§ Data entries
== == ==

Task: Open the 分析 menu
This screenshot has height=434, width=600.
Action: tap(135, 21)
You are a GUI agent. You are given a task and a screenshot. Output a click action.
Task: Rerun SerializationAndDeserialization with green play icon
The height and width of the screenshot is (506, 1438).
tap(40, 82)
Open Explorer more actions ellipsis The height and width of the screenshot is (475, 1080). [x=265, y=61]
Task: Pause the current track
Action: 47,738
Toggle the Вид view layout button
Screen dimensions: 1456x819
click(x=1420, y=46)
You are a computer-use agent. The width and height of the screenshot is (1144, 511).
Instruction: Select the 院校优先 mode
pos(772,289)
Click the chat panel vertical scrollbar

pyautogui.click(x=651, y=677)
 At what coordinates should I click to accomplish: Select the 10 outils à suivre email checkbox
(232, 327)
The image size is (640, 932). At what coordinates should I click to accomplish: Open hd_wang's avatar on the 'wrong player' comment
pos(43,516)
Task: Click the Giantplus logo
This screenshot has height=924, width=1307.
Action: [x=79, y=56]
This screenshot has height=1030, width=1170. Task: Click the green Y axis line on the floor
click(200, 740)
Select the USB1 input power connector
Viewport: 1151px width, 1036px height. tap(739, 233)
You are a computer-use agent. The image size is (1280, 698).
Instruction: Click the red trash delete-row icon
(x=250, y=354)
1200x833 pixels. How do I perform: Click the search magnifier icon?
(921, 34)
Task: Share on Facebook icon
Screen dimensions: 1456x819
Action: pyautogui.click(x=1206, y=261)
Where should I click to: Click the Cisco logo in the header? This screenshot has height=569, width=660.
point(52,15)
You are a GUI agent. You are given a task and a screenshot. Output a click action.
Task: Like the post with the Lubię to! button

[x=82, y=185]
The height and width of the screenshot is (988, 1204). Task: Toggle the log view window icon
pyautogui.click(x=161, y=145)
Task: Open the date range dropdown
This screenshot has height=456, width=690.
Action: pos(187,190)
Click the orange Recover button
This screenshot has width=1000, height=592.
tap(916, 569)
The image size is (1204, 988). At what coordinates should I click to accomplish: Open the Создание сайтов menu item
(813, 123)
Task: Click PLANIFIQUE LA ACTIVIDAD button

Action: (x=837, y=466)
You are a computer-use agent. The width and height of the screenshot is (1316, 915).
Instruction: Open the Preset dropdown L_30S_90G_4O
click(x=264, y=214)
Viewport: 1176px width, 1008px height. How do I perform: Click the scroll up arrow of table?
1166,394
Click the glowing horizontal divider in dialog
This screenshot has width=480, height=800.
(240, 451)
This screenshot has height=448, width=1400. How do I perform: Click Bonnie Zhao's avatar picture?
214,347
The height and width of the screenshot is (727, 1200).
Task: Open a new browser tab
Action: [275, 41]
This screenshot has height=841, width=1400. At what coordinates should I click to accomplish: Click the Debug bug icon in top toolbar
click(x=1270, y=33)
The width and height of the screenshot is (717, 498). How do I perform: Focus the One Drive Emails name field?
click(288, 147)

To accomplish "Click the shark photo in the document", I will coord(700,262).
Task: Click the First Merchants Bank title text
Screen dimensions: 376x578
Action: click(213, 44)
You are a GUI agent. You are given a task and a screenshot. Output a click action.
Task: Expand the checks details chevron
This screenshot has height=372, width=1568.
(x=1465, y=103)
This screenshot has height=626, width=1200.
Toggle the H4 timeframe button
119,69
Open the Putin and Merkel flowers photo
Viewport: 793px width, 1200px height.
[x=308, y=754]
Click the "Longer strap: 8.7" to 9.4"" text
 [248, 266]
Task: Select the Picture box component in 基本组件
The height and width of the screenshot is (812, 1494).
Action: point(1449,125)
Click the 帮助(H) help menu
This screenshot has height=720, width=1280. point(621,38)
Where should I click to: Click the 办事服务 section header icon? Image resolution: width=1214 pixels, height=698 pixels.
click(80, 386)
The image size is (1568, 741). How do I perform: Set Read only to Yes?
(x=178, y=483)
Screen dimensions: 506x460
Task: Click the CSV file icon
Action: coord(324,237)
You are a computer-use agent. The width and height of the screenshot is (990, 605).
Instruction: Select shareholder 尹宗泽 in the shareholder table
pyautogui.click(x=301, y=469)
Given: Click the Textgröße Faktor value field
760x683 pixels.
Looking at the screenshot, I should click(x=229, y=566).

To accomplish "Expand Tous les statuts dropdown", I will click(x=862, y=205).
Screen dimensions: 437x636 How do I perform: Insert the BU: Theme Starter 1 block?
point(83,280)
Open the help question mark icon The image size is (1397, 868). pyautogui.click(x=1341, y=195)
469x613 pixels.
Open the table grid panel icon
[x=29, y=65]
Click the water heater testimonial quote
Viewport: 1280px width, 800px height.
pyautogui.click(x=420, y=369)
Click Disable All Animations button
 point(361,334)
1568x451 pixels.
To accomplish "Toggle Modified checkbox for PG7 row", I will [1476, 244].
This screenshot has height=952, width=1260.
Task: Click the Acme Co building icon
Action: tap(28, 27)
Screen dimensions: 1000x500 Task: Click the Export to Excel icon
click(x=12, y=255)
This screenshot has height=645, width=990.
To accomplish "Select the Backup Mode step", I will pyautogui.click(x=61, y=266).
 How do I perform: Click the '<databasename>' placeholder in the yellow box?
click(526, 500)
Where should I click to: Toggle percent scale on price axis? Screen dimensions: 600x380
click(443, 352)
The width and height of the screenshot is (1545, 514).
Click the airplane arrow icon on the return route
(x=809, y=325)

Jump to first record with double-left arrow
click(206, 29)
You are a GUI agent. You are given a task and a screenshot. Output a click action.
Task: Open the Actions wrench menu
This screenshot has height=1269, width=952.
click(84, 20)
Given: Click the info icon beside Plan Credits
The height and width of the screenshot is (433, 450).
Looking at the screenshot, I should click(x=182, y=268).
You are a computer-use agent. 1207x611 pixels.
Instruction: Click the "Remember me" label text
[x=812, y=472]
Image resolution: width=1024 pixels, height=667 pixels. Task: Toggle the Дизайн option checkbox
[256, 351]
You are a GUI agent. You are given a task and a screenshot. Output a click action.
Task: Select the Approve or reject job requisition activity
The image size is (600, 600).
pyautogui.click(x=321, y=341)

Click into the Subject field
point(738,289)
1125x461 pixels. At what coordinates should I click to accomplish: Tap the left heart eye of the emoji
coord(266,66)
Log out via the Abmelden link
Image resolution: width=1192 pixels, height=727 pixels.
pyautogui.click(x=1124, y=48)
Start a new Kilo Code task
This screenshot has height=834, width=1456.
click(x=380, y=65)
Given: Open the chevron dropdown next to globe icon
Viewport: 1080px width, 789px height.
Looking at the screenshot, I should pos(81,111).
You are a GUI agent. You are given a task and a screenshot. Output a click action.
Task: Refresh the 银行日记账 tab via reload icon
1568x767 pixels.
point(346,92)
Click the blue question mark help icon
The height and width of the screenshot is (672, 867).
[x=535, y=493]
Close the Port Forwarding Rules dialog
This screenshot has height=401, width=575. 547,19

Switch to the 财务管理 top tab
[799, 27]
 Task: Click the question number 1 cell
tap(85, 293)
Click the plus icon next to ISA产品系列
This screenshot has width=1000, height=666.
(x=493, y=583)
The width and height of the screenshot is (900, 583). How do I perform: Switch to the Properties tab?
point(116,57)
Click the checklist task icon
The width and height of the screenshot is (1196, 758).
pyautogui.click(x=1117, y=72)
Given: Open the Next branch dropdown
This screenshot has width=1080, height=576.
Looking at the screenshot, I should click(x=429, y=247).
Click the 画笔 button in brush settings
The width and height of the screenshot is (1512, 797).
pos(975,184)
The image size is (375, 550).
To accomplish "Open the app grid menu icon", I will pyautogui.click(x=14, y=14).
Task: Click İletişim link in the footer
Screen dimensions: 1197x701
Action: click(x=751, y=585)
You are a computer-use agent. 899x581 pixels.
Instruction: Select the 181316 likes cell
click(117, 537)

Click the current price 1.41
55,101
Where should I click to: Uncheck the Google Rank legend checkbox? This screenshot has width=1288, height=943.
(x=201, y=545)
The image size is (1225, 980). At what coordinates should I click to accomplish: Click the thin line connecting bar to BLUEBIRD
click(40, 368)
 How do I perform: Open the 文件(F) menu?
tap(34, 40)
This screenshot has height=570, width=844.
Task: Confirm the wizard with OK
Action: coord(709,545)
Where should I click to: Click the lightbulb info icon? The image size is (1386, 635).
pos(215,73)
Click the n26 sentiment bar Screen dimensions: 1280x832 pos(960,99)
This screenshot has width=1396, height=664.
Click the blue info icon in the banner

== == ==

§ PROBLEM
Lines containing the word "chevron" are to be located in the entries and copied.

§ TASK OUTPUT
Task: Expand the checks details chevron
Given: Open the chevron dropdown next to globe icon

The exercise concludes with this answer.